In this experiment, the RF was applied in the healthy kidney cells, which could be a criticism, because the objective of developing the technique is to treat tumors. Tumor cells, however, are more sensitive to RF than healthy cells. ⁴³

The application of RF is not without risks. Its potential complications include: Urinary leakage, bleeding, hematuria, stenosis of urethral segments and ureteropelvic junctions, hematomas, renal infarction, and abdominal wall tumor implantation. ⁴³ In this study, none of these complications were observed in the animals.

For the histologic analysis, the renal cells subjected to the action of RF can be stained with H&E or nicotinamide adenine dinucleotide (NADH). In the case of evaluation immediately after the application of RF, NADH is suitable for analysis of cell destruction.
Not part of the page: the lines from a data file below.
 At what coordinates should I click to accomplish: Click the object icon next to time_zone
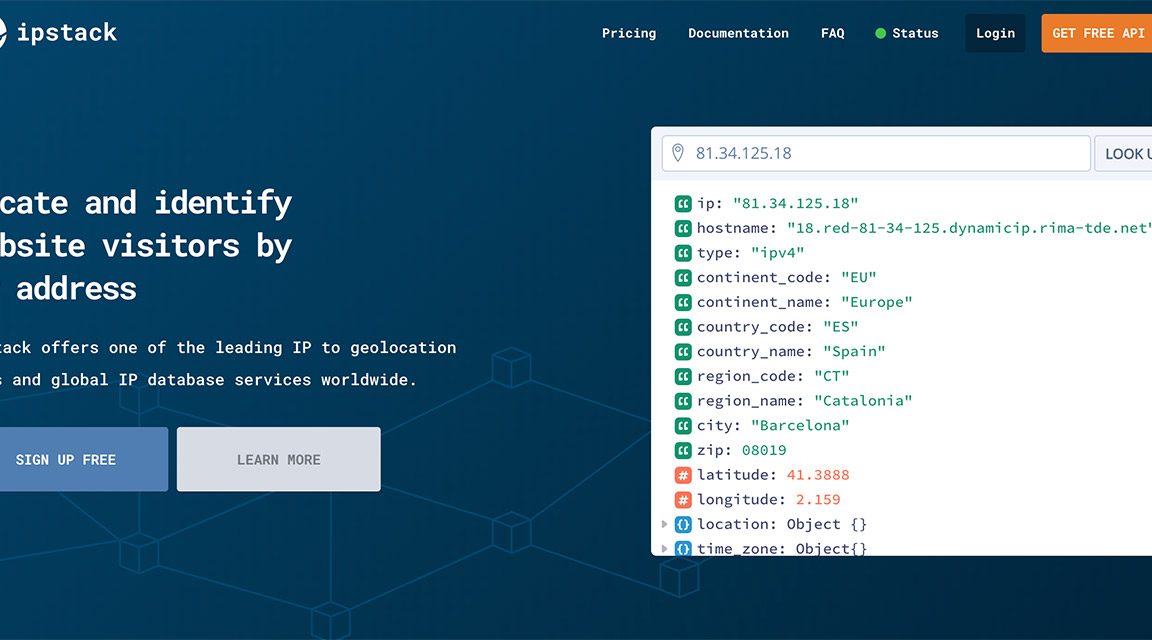(x=683, y=548)
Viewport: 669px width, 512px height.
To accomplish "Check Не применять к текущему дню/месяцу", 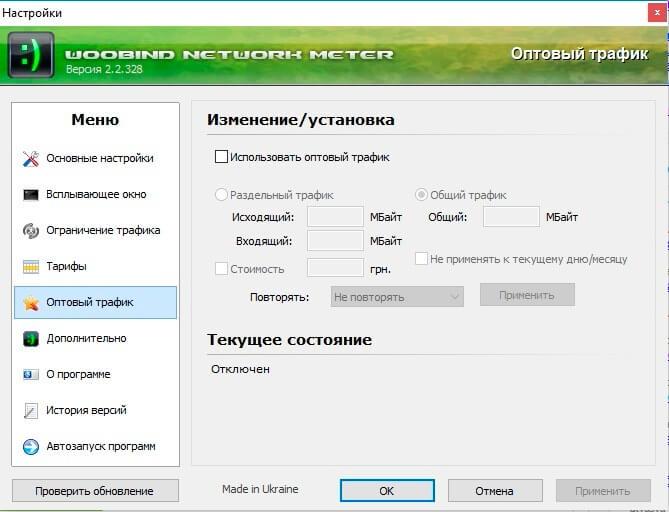I will coord(422,259).
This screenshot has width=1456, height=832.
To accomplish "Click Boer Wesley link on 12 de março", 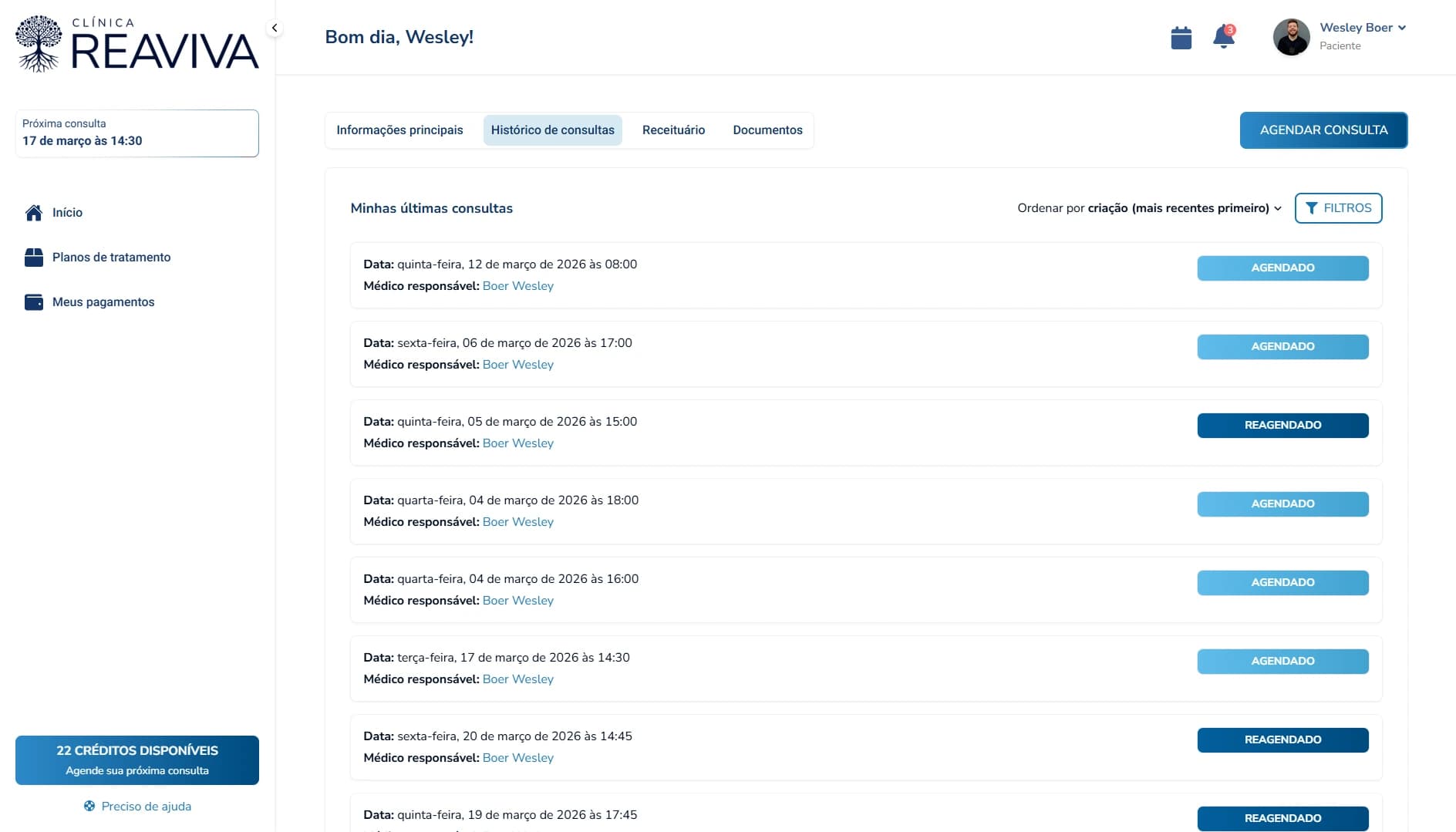I will click(x=518, y=286).
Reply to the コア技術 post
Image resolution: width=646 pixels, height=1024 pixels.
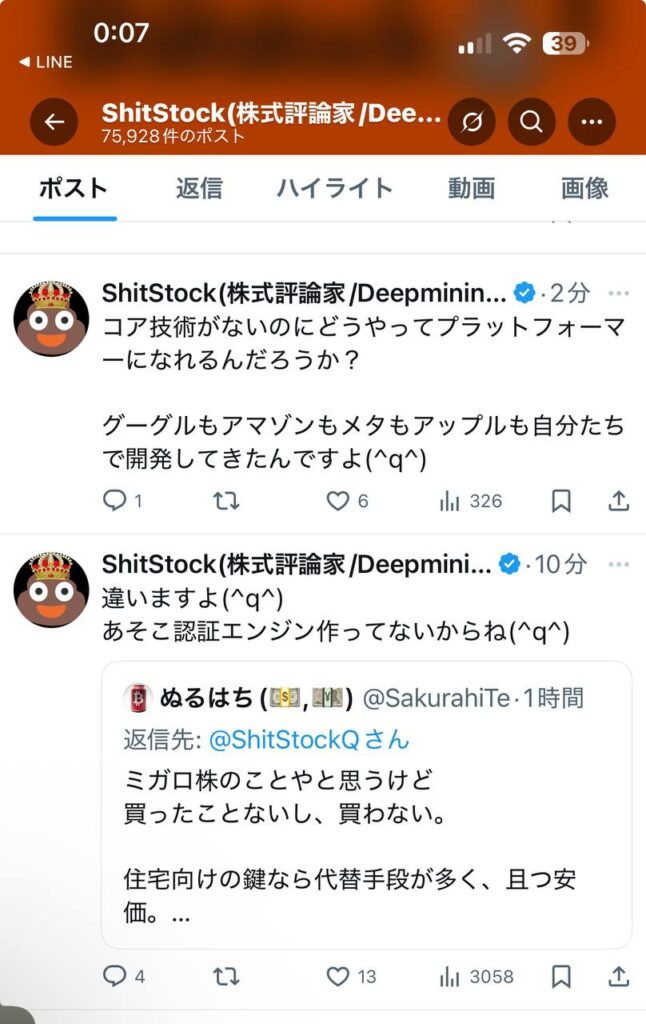[x=116, y=501]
For later analysis, however, the use of H&E is considered more appropriate. ⁴⁴ Moreover, some authors highlight the possibility of incomplete destruction of the tumor cells and the remaining of viable cells in the areas subjected to RF by insufficient heat. ⁴⁴ For a safer analysis, we waited 14 days after RF application before assessing cell vitality and also the extension of the lesion with H&E. ⁴³

Conclusion

The optimum temperature for inducing cell destruction by RF was 90°C, because this temperature produced more extensive lesions in terms of width and depth, compared with temperatures of 80°C and 100°C. The impedance was also lower at 90°C. There were no viable cells in the microscopic analysis within the limits reached by RF.

Prostaglandin E1 used in the RF ablation procedure was capable of causing significantly higher renal damage in terms of width and depth than the same procedure using adrenaline. The tissue impedance was significantly lower in the group in which prostaglandin E1 was used. The procedure of RF with injection of prostaglandin was not more effective than the dry RF procedure. RF ablation with the addition of both adrenaline and prostaglandin E1 caused complete tissue destruction; ie, no live cells remained in the treated kidney tissue.